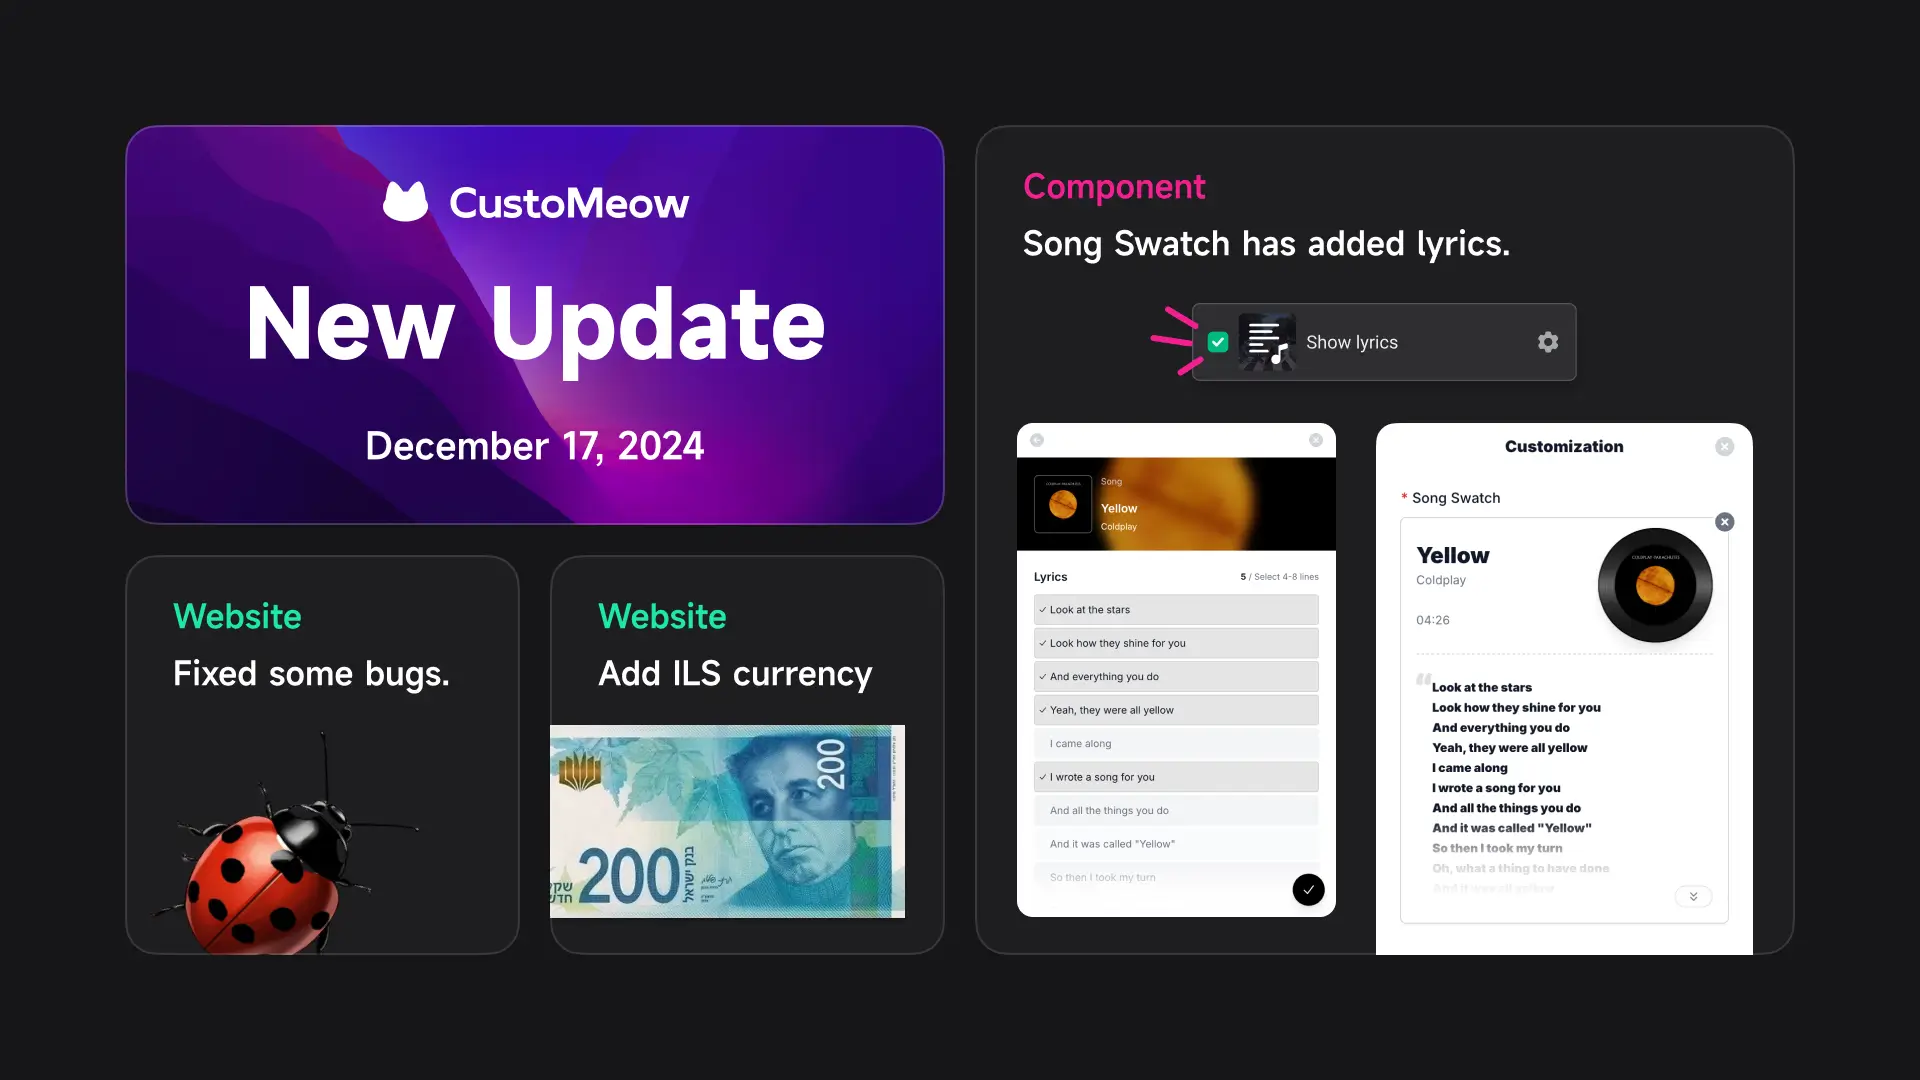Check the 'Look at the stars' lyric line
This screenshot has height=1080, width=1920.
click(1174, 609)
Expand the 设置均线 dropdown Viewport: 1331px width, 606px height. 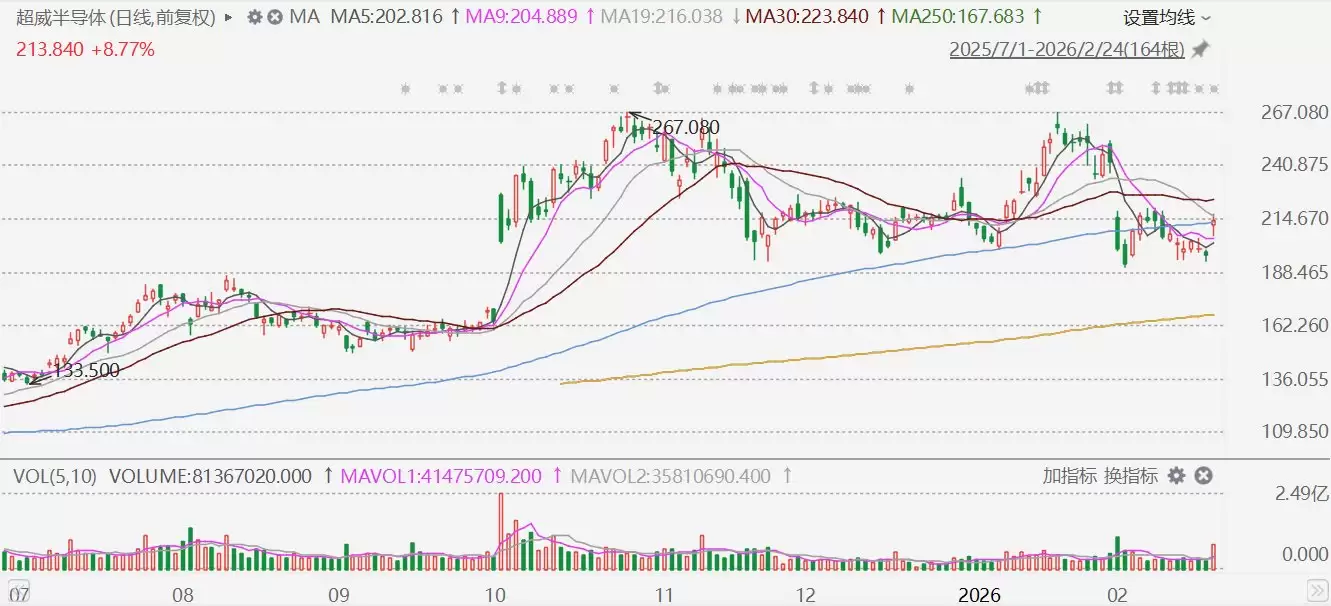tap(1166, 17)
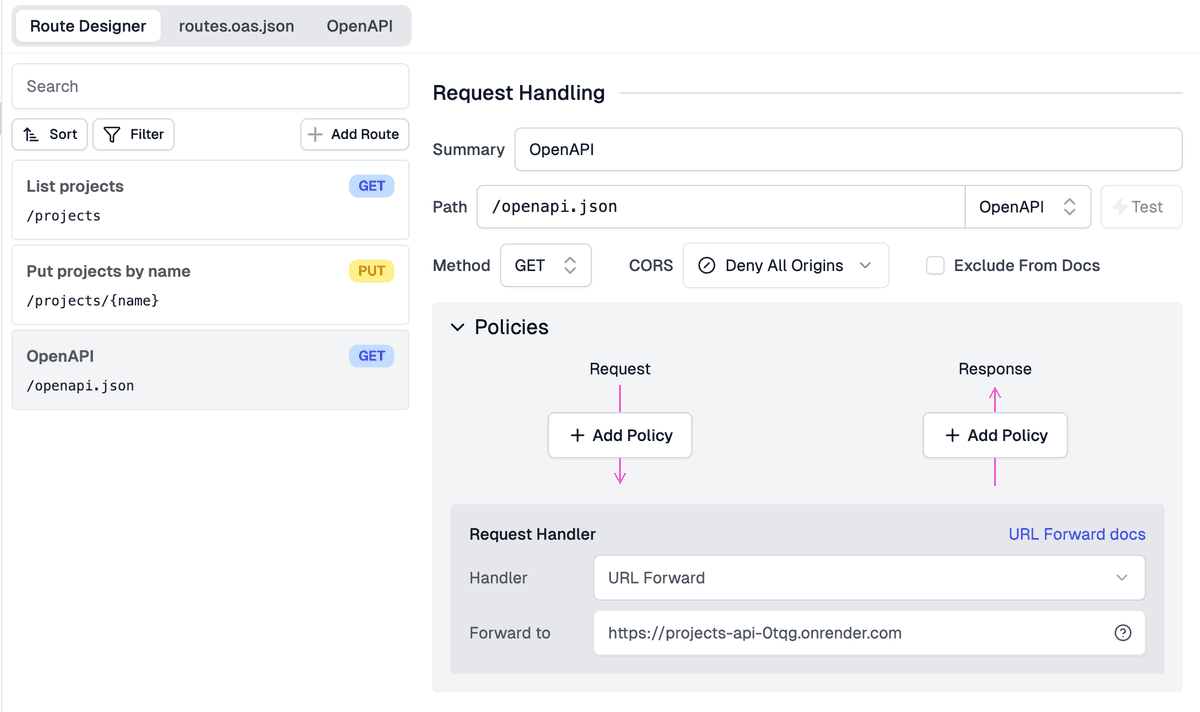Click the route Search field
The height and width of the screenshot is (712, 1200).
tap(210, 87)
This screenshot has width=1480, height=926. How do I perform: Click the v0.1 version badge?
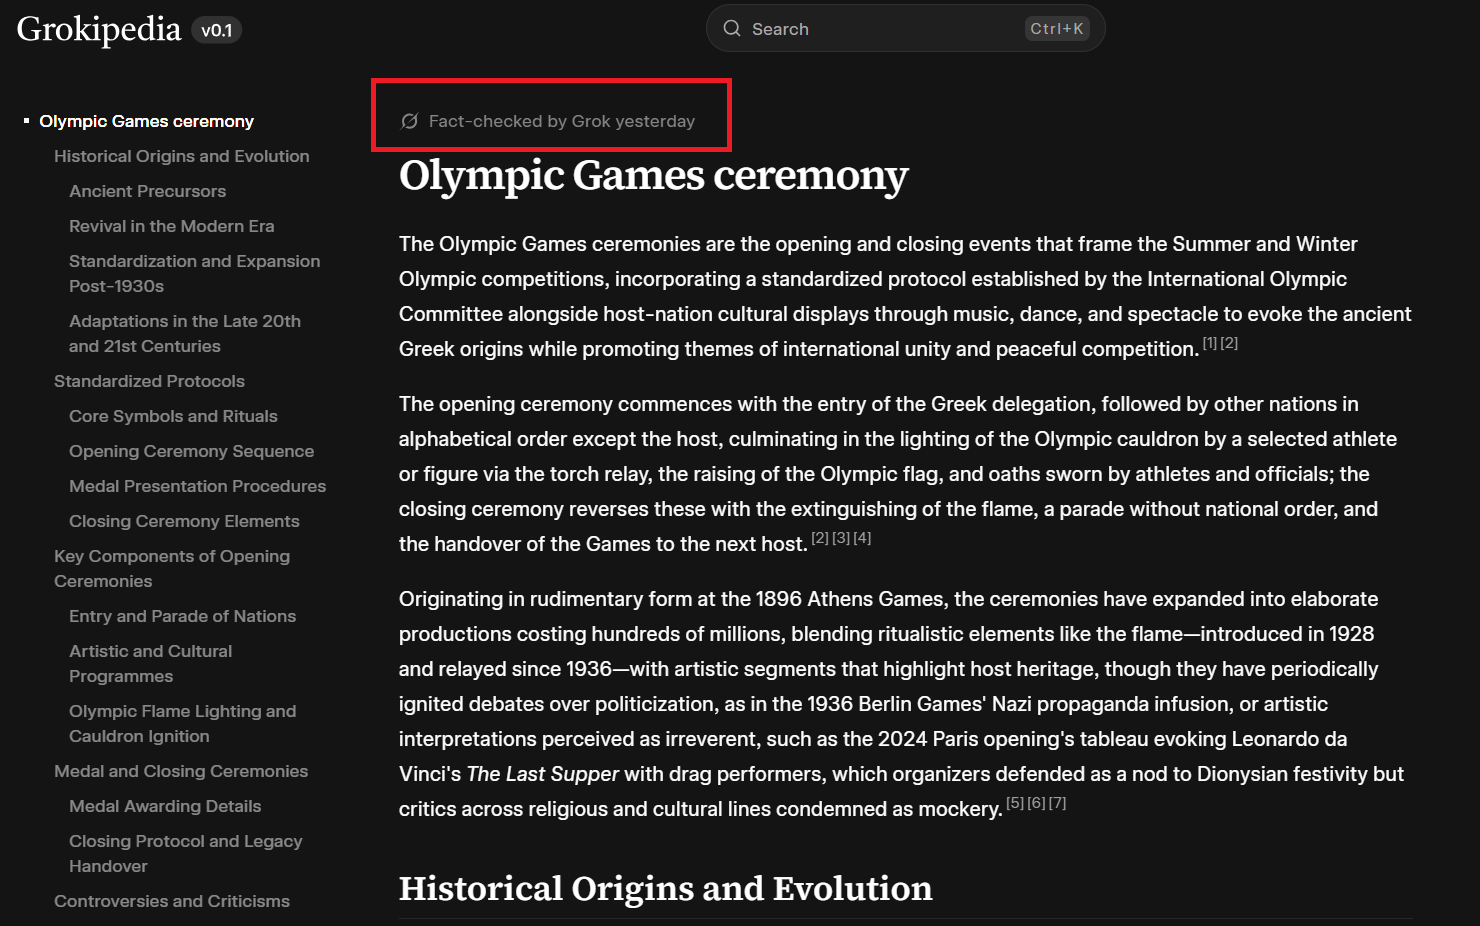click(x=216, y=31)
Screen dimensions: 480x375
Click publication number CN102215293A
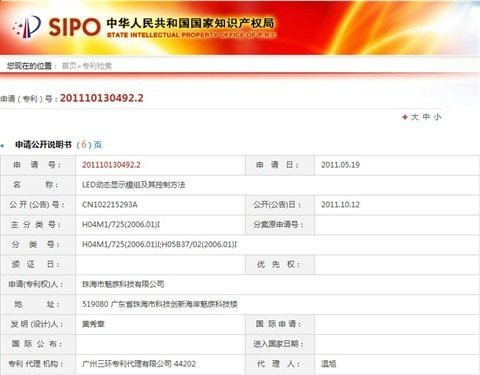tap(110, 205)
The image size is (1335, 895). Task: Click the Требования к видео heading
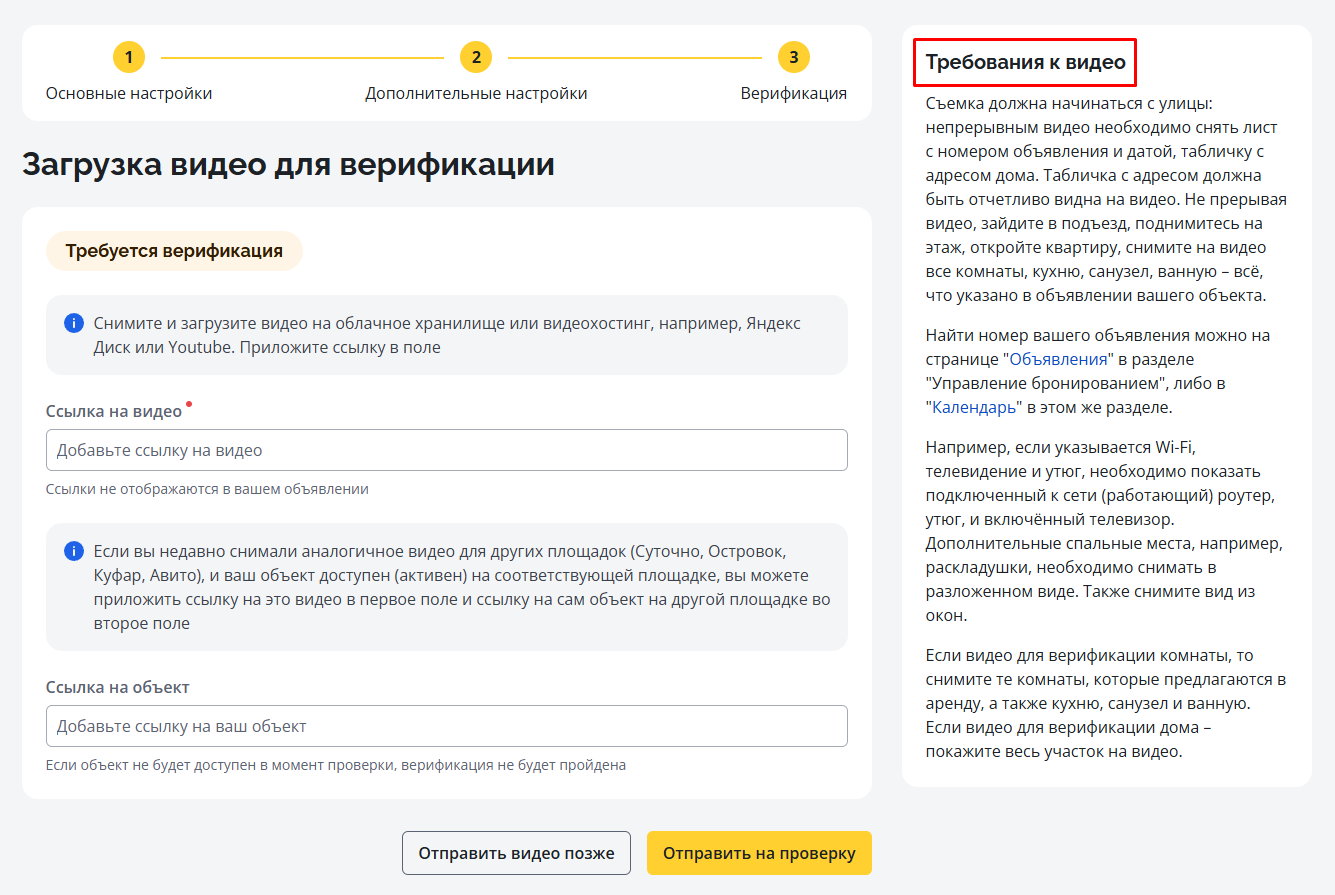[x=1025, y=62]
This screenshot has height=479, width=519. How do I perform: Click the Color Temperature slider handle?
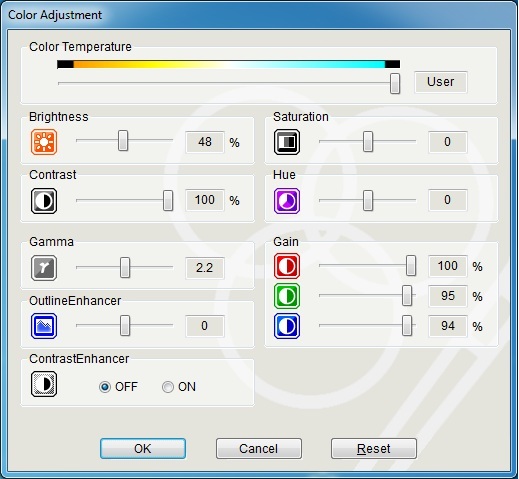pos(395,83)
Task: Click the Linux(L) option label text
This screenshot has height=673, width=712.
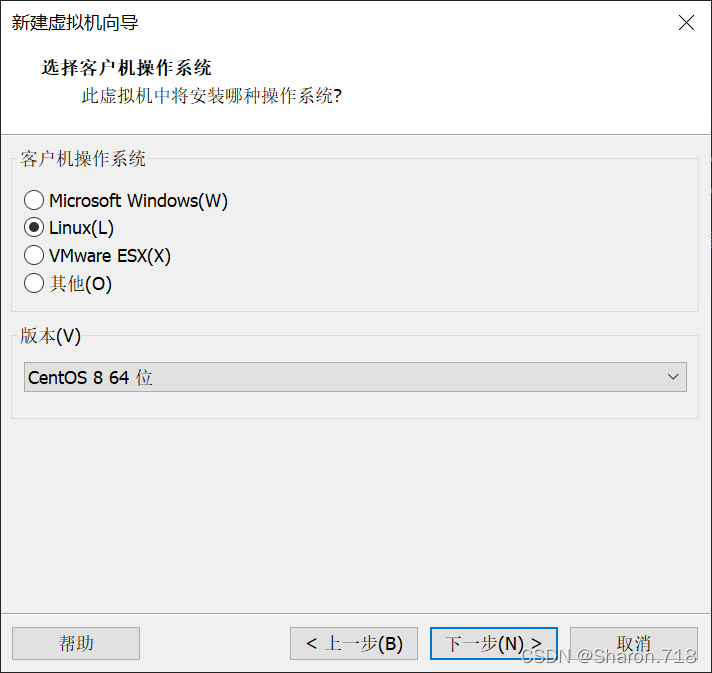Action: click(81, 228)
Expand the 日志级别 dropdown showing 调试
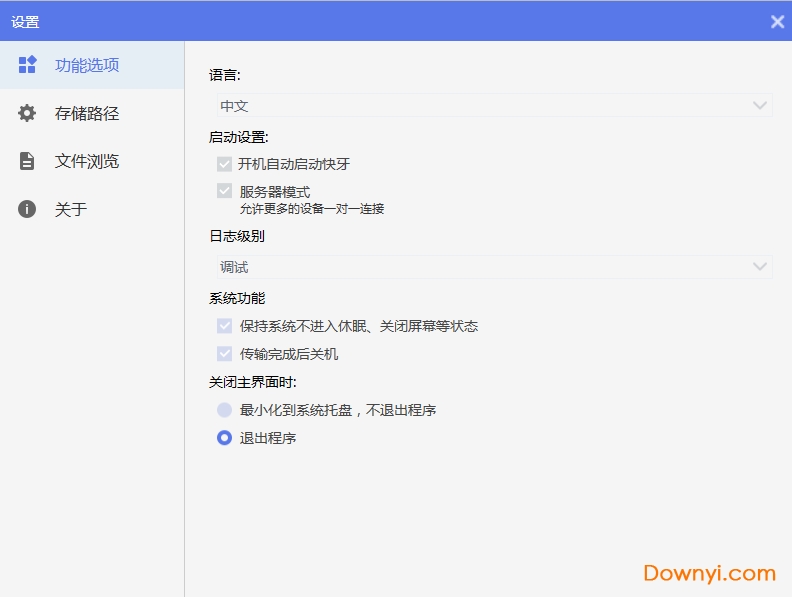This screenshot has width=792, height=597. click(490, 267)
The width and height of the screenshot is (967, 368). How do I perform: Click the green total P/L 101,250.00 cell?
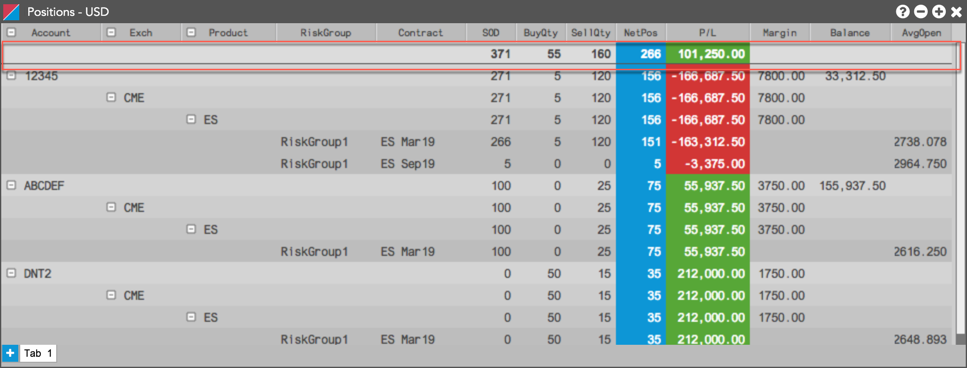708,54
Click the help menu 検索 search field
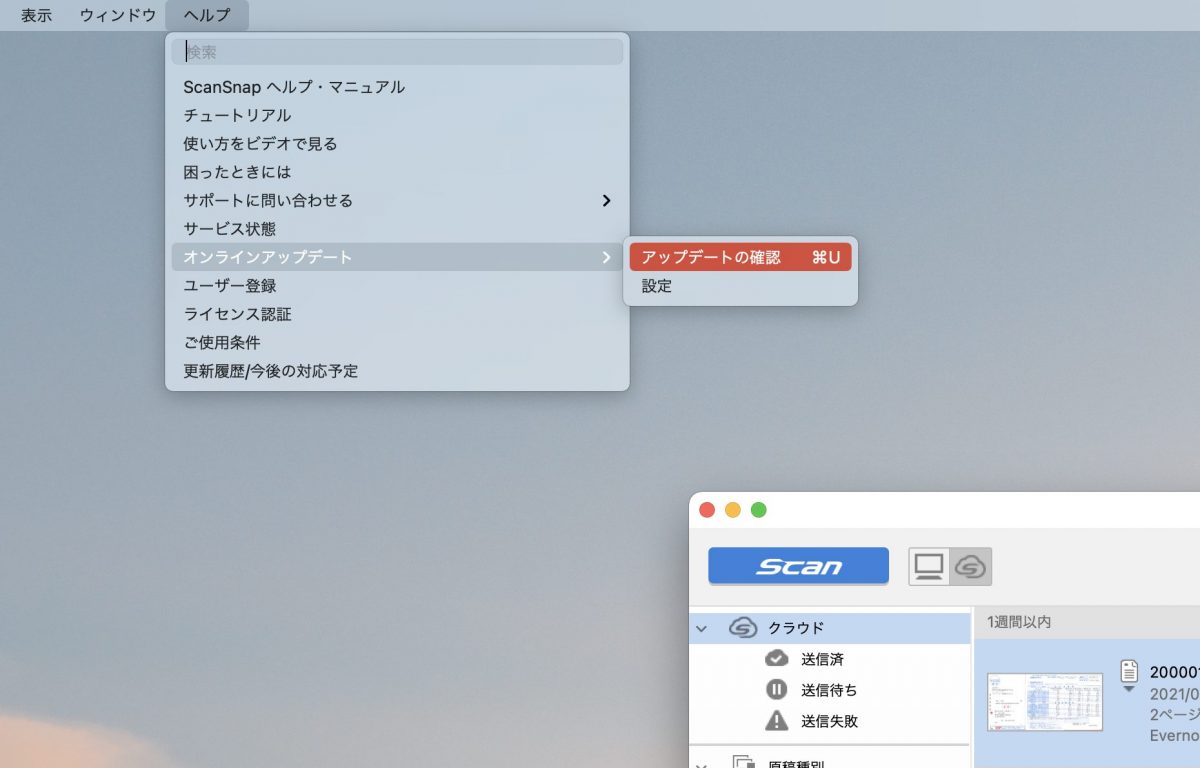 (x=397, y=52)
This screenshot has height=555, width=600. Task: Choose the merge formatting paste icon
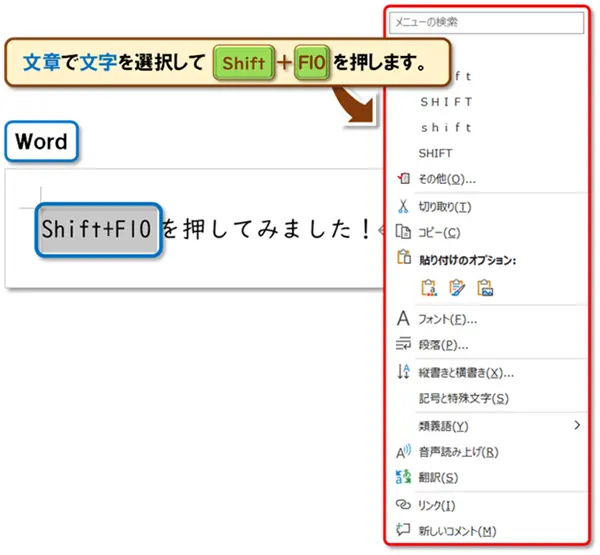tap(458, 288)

------------------------------------------------------------------------

Aim of the exercise –
Can the lines from the one with "This screenshot has height=555, width=600." to the end of the records above be quoted exactly, both ends included, with every picture omitted?

Worked solution –
This screenshot has height=555, width=600. Task: Choose the merge formatting paste icon
tap(458, 288)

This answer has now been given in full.